Почему полицейские лезут на реку, мы же не лезем к ним? Они прикрываются законом о полиции. Вот он идет по берегу. Увидел правонарушение и должен его пресечь. Но если он шел случайно. И то должен нас вызвать. А на практике получается, что силовики специально на реке сидят. Я к такому подплываю, а у него сеть с рыбой. Представляюсь. Он мне тоже каким-нибудь полковником представляется. Спрашиваю документы, которые оправдывают его нахождение на воде в таком антураже. А в ответ: «Ой, а я их в отделе оставил!». А отдел за сто километров находится! Но если разрешения на рейд нет, а только корочки, то он для меня такой же браконьер! А они мне оружием грозят! Ногой лодку оттолкнут – и ты ничего не сделаешь, нам табельного оружия не положено. В этой ситуации мы можем только записать его данные и сообщить начальству.


Табельное оружие – жизненно важная проблема для инспекторов. Только недавно им разрешили брать на работу личное охотничье и травматическое оружие. Бывают, что в них стреляют. Так, в сезон охоты подплывать к берегу опасно – прибрежный лес полон пьяных мужиков. Ладно, просто пальнут. А кто во хмелю старую обиду вспомнит, что его оштрафовали, на поражение из-за кустов выстрелить может. Из спецсредств у инспекторов только обычные бинокли. С ностальгией вспоминают рейды с ОМОН. У тех были не только приборы ночного видения, но и тепловизоры, которые ночью помогают различить контуры нарушителя за плотным кустарником.


Индивидуальный подход
Много в работе рыбинспектора и других нюансов. Не всякий браконьер берет с собой паспорт. Точнее, никто не берет. А чтобы оформить протокол, нужны паспортные данные. Инспектор звонит в милицию, пробить личность, а его «посылают». Или если браконьер физически сопротивляется? Ты его толкнешь, он что-то сломает, а потом на тебя в суд подаст! Как быть? Ответы на эти вопросы инспекторы нигде не получают. Даже у государева ока в природоохранной прокуратуре. Там им попросту сказали, что законодательство несовершенно и нужен индивидуальный подход. Вот и приходится все делать на энтузиазме. А потом в суде высокопоставленный браконьер наймет хорошего адвоката, и ты же будешь виноват!

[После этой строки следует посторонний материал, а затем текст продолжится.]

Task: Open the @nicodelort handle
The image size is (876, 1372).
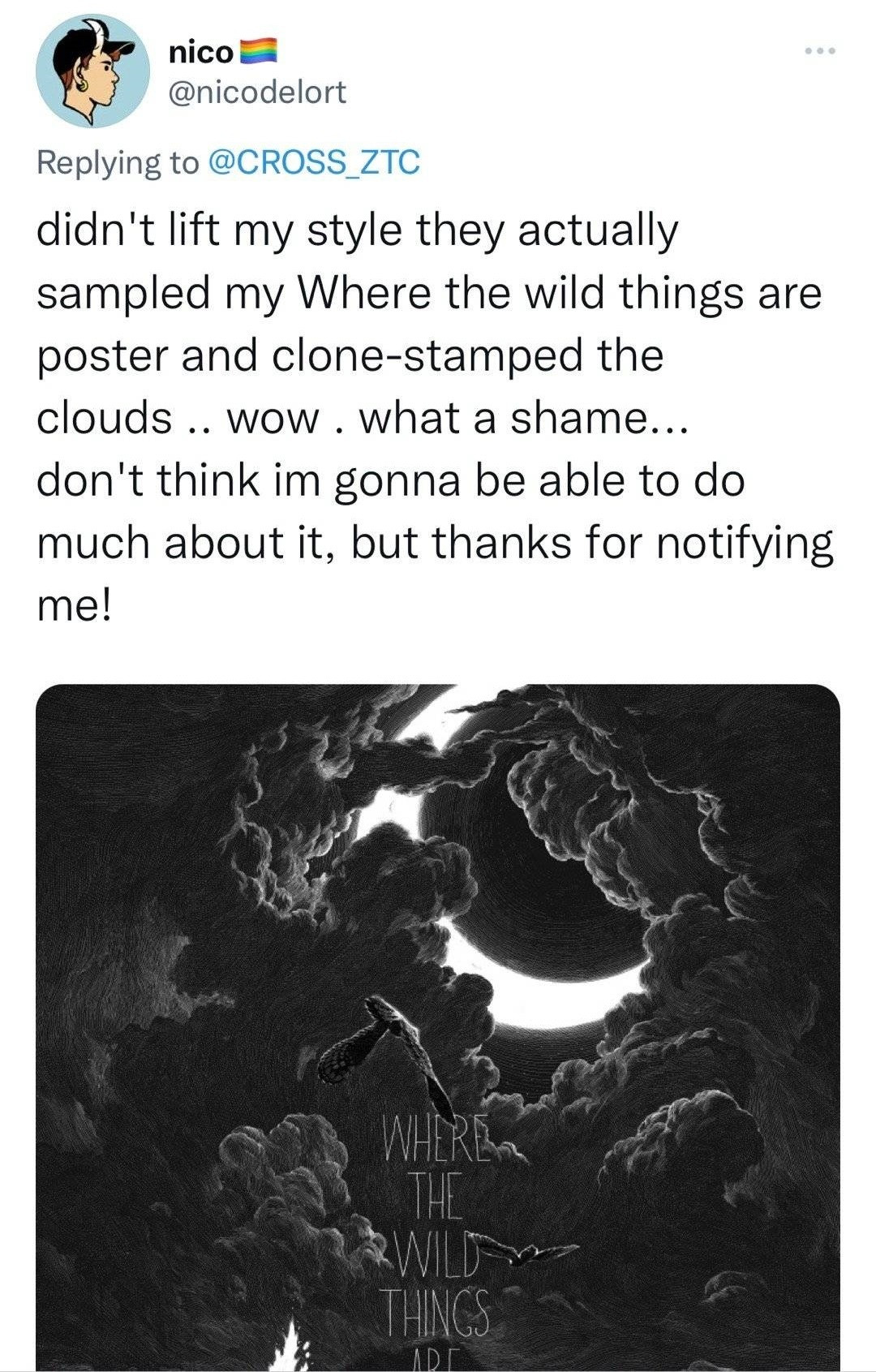Action: coord(257,92)
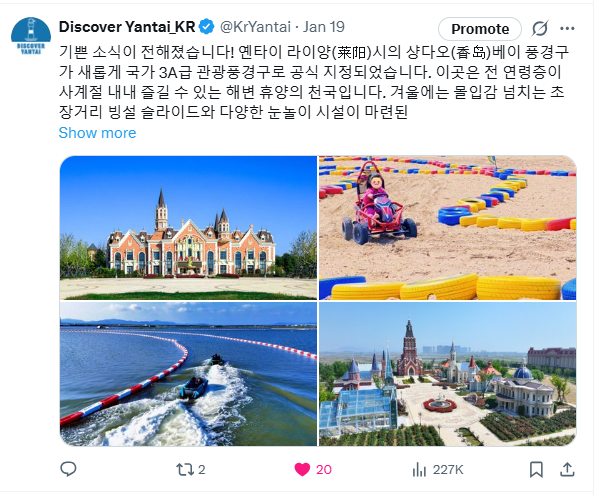Open Discover Yantai lighthouse profile avatar
This screenshot has height=496, width=608.
(31, 36)
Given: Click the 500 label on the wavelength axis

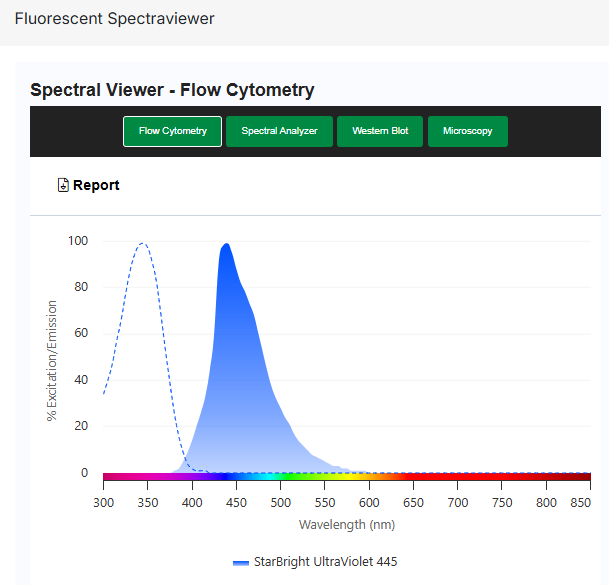Looking at the screenshot, I should click(x=280, y=500).
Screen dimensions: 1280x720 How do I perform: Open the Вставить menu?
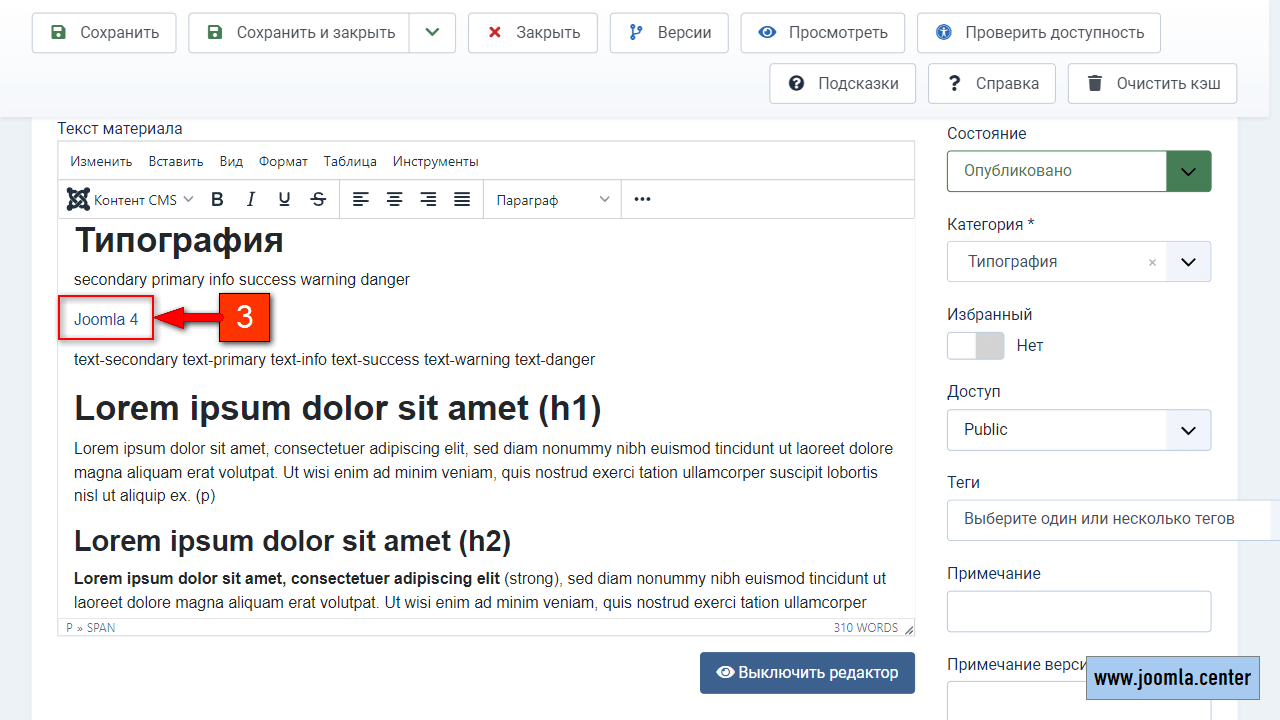point(176,161)
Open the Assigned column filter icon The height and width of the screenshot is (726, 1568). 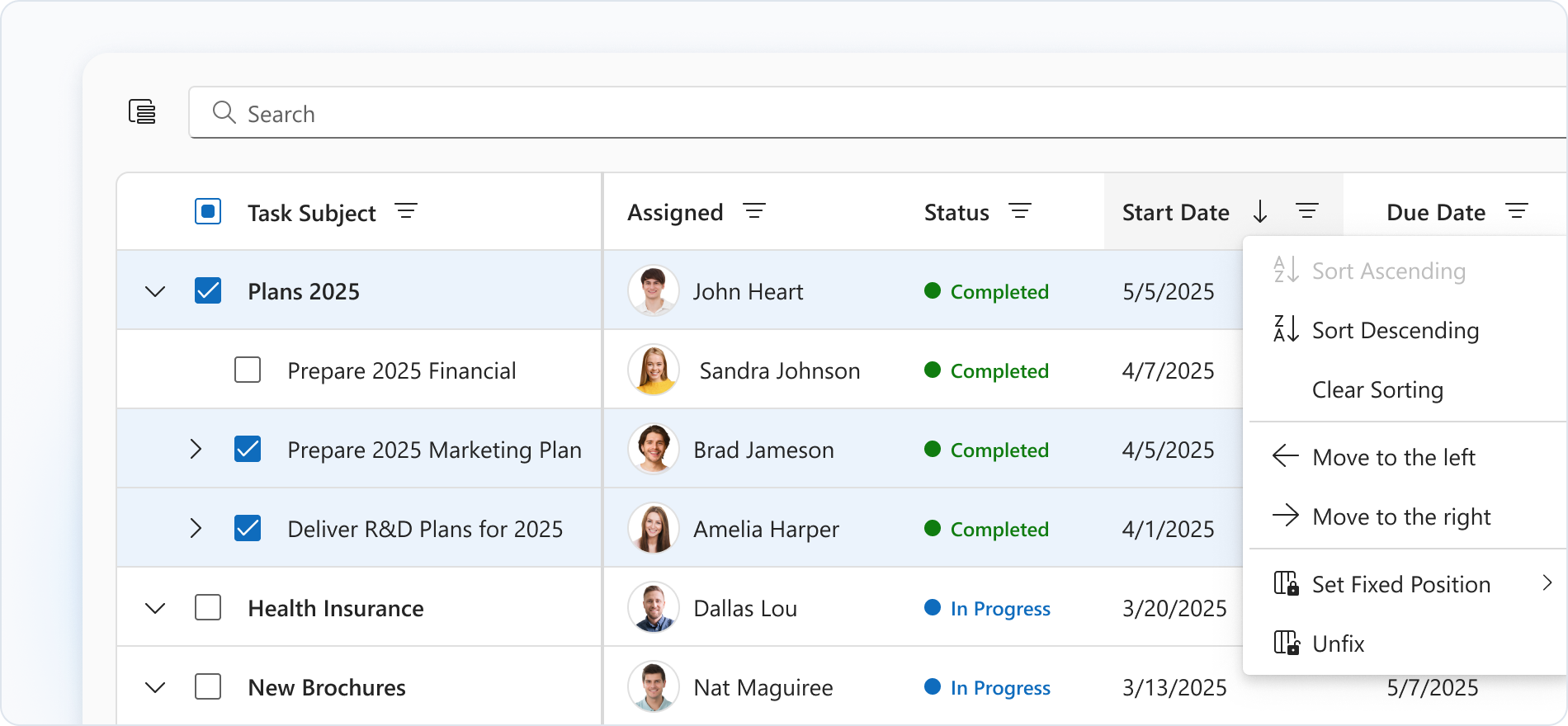[x=753, y=211]
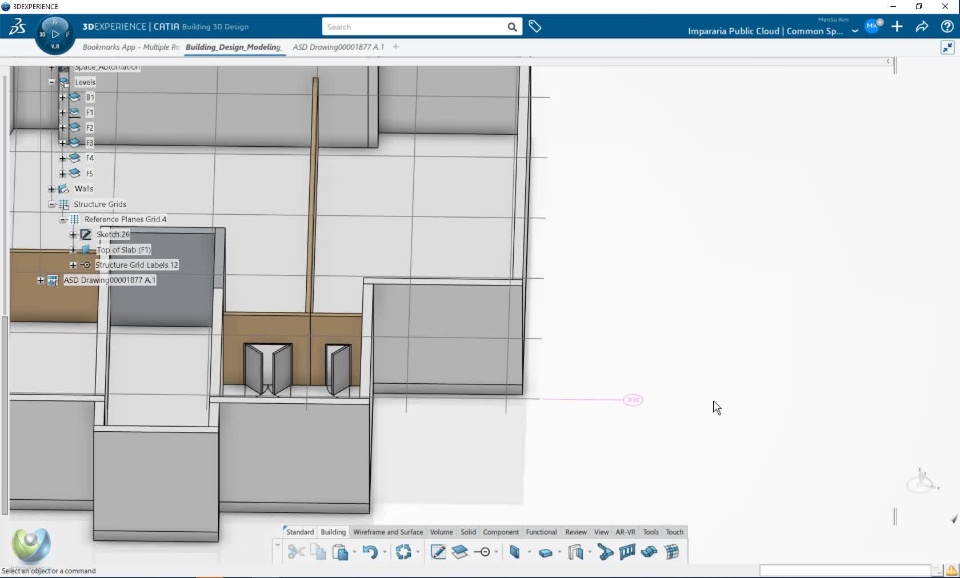Open the 3D compass button
The width and height of the screenshot is (960, 578).
click(54, 34)
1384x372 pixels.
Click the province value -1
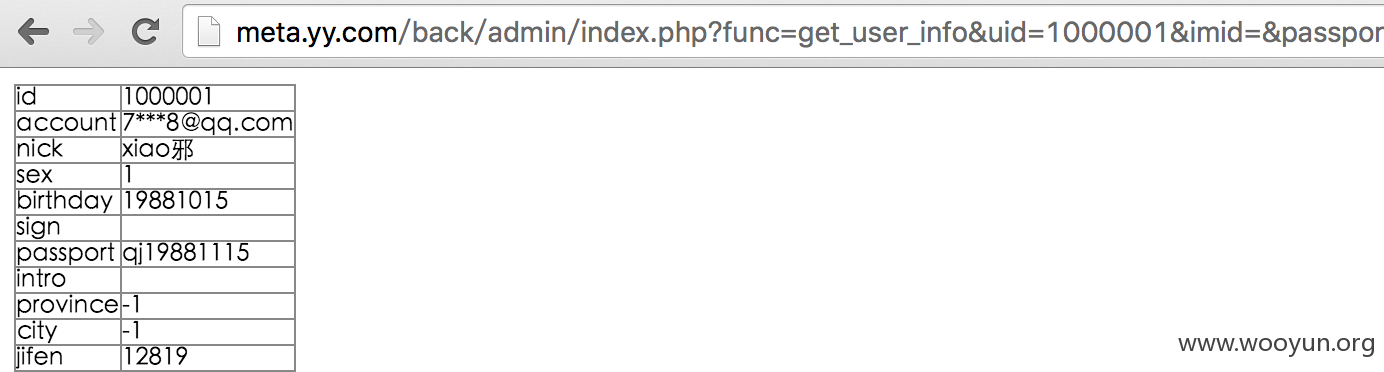[132, 305]
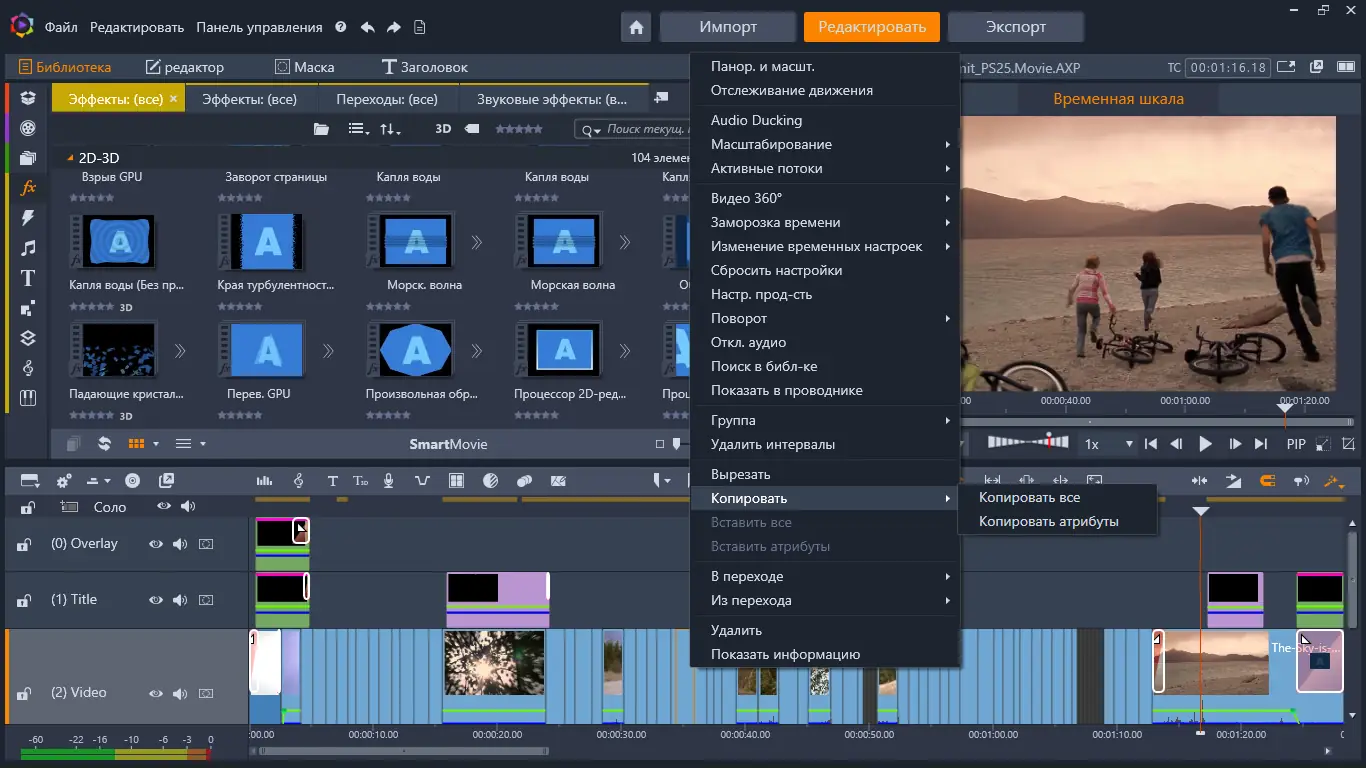
Task: Choose Копировать все from the submenu
Action: pos(1029,497)
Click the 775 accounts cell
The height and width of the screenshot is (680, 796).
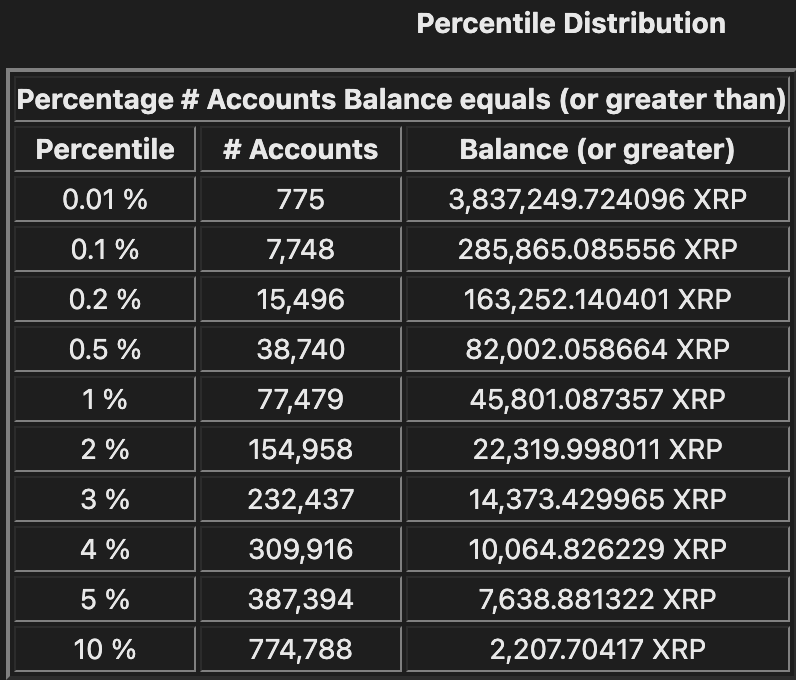coord(301,200)
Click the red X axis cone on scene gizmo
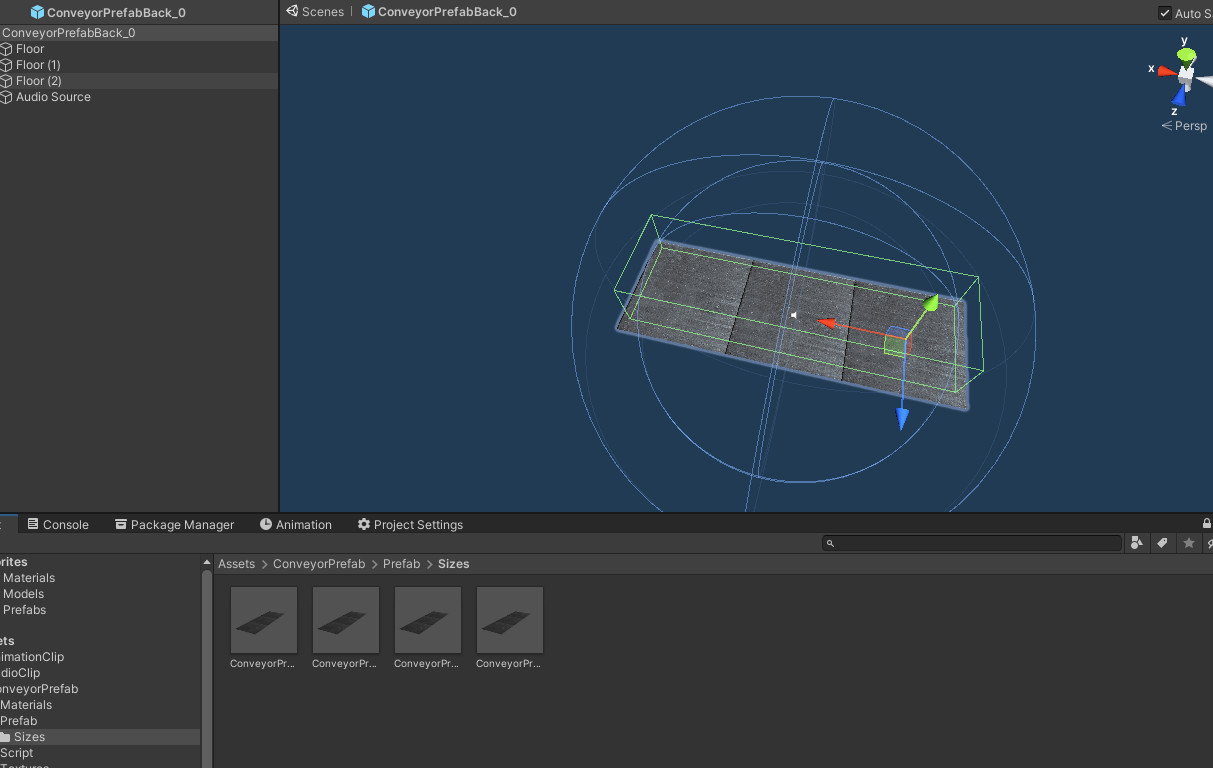Viewport: 1213px width, 768px height. (1166, 71)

К такой жизни инспекторы уже привыкли. И поневоле стали философами, способными рассуждать на близкие им темы. Например, о платной рыбалке. Пусть за нее будет мизерная плата. Если по всей России по копейке собрать, то и на зарыбление, и на чистку водоемов хватит. Только бы эти средства дошли по назначению. Или о подъеме Чебоксарской ГЭС. Если это произойдет, течение уменьшится и рыба начнет болеть тем же солитером. Сейчас много говорится о том, что рыбопользователь должен выпускать малька в водоем. Для инспекторов это не главное.


– Сбросов в Оку сейчас гораздо меньше. Но на нашем участке почти не осталось ни одного затона. Нет мест нерестилищ, все заилило. Сколько бы предприниматели малька не выпускали, кардинально это ничего не меняет. Да и немногие оставшиеся земснаряды как-то странно работают – раньше песок на баржу загружали, а сейчас фарватер чистят. И песок к берегу – все равно вода смоет! Вот рыбу заваливают тоннами песка. От этого в реке стерлядь почти пропала. Чтобы хоть как-то исправить положение, надо хотя бы входы в затоны чистить. А у нас одно место чистят, а другое загаживают… Да и браконьерят сами тралом на лебедках. Подплывешь поближе, а они кнопочку нажмут – снасти нет!